If You Can’t See The Data, The Statistics Are False

The headline, If You Can’t See The Data, The Statistics Are False is my one line summary of 73.6% of all Statistics are Made Up – How to Interpret Analyst Reports by Mark Suster.

You should read Suster’s post in full, if for no other reason that his accounts of how statistics are created, that’s right, created, for reports:

But all of the data projections were so different so I decided to call some of the research companies and ask how they derived their data. I got the analyst who wrote one of the reports on the phone and asked how he got his projections. He must have been about 24. He said, literally, I sh*t you not, “well, my report was due and I didn’t have much time. My boss told me to look at the growth rate average over the past 3 years an increase it by 2% because mobile penetration is increasing.” There you go. As scientific as that.

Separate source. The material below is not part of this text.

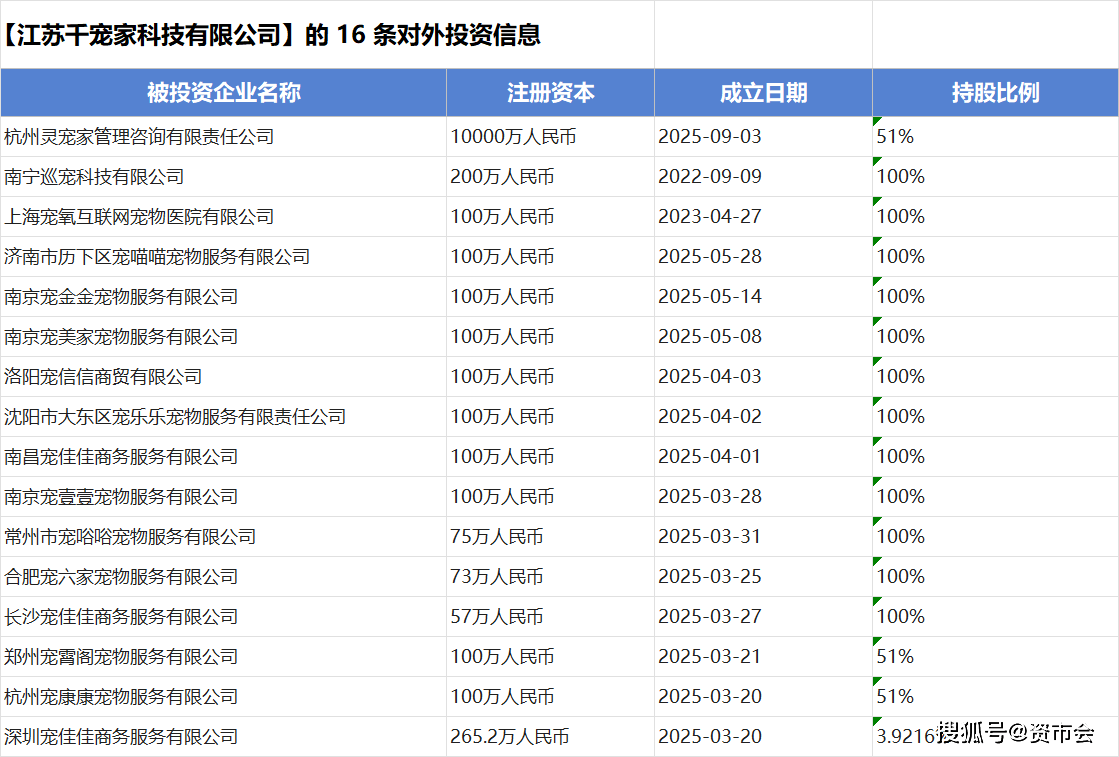1119x757 pixels.
Task: Select the 持股比例 column header
Action: click(995, 93)

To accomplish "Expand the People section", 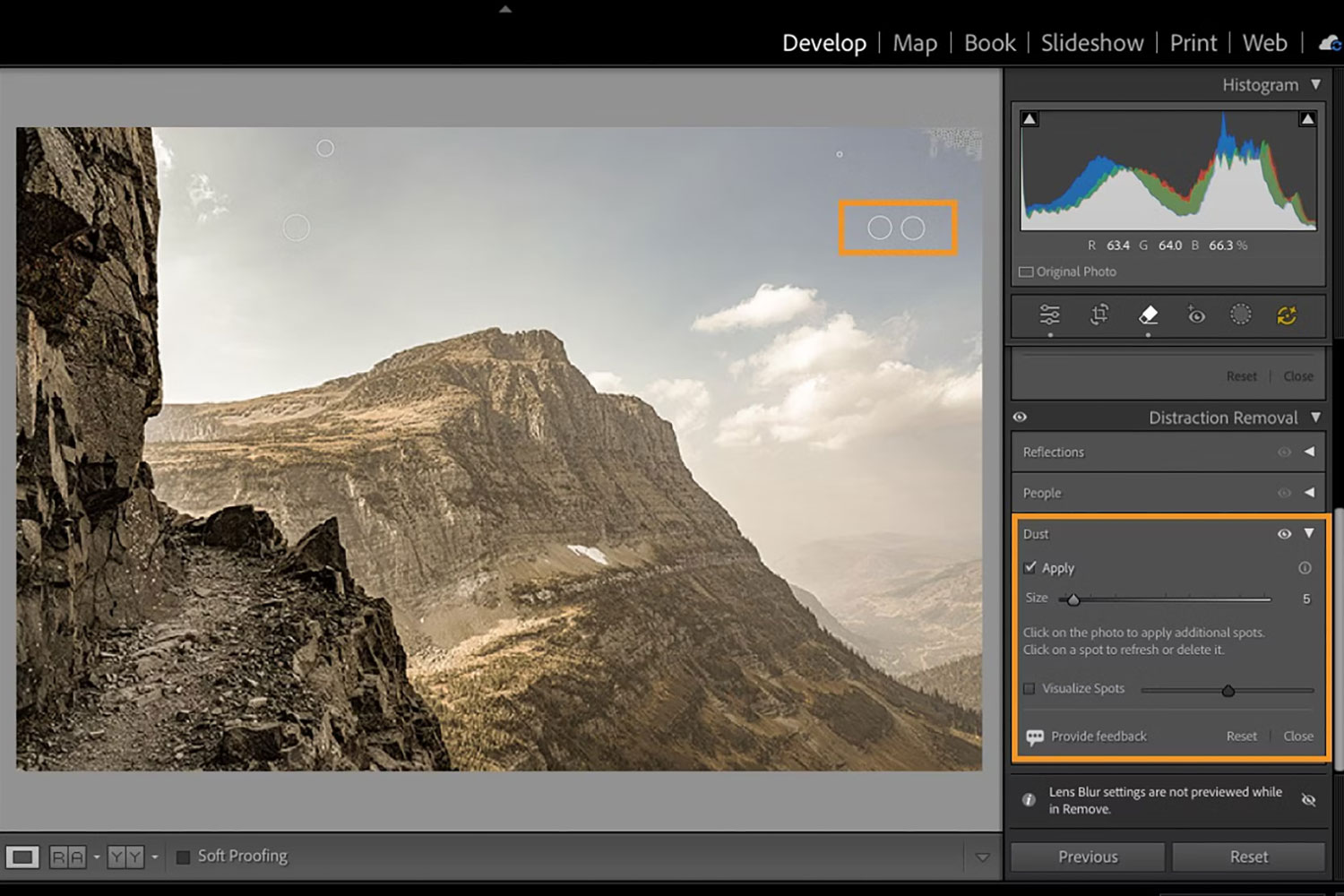I will [1309, 493].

I called another agency. They were more scientific. They had interviewed telecom operators, handset manufacturers and corporate buyers. They had come up with a CAGR (compounded annual growth rate) that was 3% higher that the other report, which in a few years makes a huge difference. I grilled the analyst a bit. I said, “So you interviewed the people to get a plausible story line and then just did a simple estimation of the numbers going forward?”

“Yes. Pretty much”

How many stories have you enjoyed over the past six months with “scientific” statistics like those?

Suster has five common tips for being a more informed consumer of data. All of which require effort on your part.

Can you see the data for the statistic? By that I mean is the original data, its collection method, who collected it, method of collection, when it was collected, etc., available to the reader?

If not, the statistic is either false or inflated.

The test I suggest is applicable at the point where you encounter the statistic. It puts the burden on the author who wants their statistic to be credited, to empower the user to evaluate their statistic.

Imagine the data analyst story where the growth rate statistic had this footnote:

1. Averaged growth rate over past three (3) years and added 2% at direction of management.

It reports the same statistic but also warns the reader the result is a management fantasy. Might be right, might be wrong.

Patronize publications with statistics + underlying data. Authors and publishers will get the idea soon enough.